Comizio di Casapound a Genova: scontri tra polizia e antagonisti

Diversi i feriti tra cui un giornalista del quotidiano la Repubblica

Comizio di Casapound a Genova: scontri tra polizia e antagonisti
TiscaliNews

Tensione alle stelle a Genova dove le forze dell’ordine sono intervenute con manganellate e fumogeni per fermare i tentativi degli antagonisti di sfondare la zona rossa posta a difesa di piazza Marsala dove è andato in scena il comizio di Casapound.

Nel capoluogo ligure la manifestazione antifascista si è tenuta in via Roma davanti alla Prefettura pe protestare contro il primo evento all'aperto del partito di estrema destra, un'iniziativa che nella città medaglia d'oro della Resistenza è stato vissuto come un affronto e un ulteriore conferma dell’escalation neo fascista in atto nel Paese.

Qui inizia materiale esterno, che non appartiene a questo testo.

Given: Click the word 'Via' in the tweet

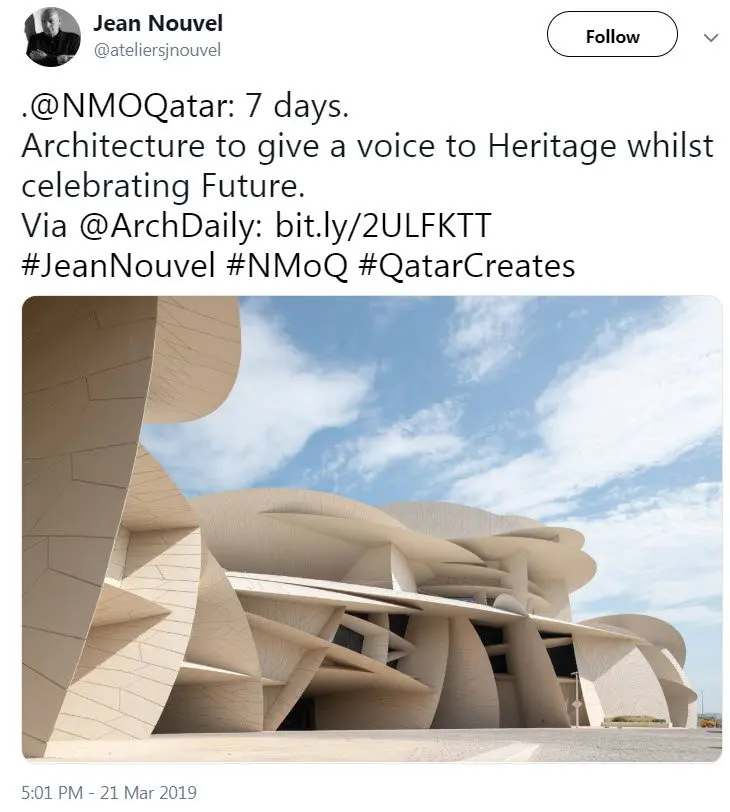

Fin dalle prime ore della giornata Piazza Marsala è stata blindata da grate e furgoni della polizia posti a difesa dei militanti di Casapound. Schierati sul campo oltre 300 agenti in tenuta antisommossa tra polizia, carabinieri e guardia di finanza. E come temuto il tentativo di sfondamento degli antagonisti c’è effettivamente stato.

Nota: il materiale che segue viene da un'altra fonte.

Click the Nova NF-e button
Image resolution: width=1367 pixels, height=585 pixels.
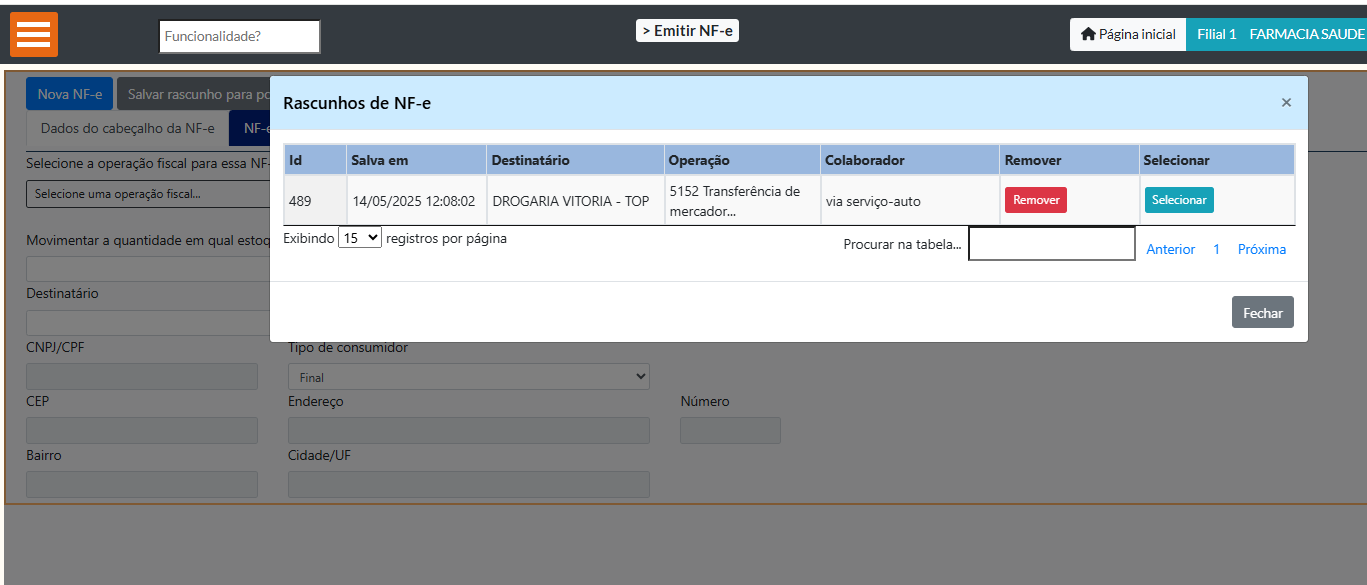(69, 94)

Gli scontri hanno registrato diversi feriti. Tra questi anche Stefano Origone, un giornalista del quotidiano la Repubblica, che ha riportato la frattura di diverse dita della mano ed ecchimosi sulla testa e su tutto il corpo. Secondo la ricostruzione il cronista sarebbe stato ripetutamente colpito con manganellate e calci anche dopo la sua caduta a terra. Solo l’intervento di un ispettore della Questura di Genova (suo conoscente) avrebbe interrotto il pestaggio.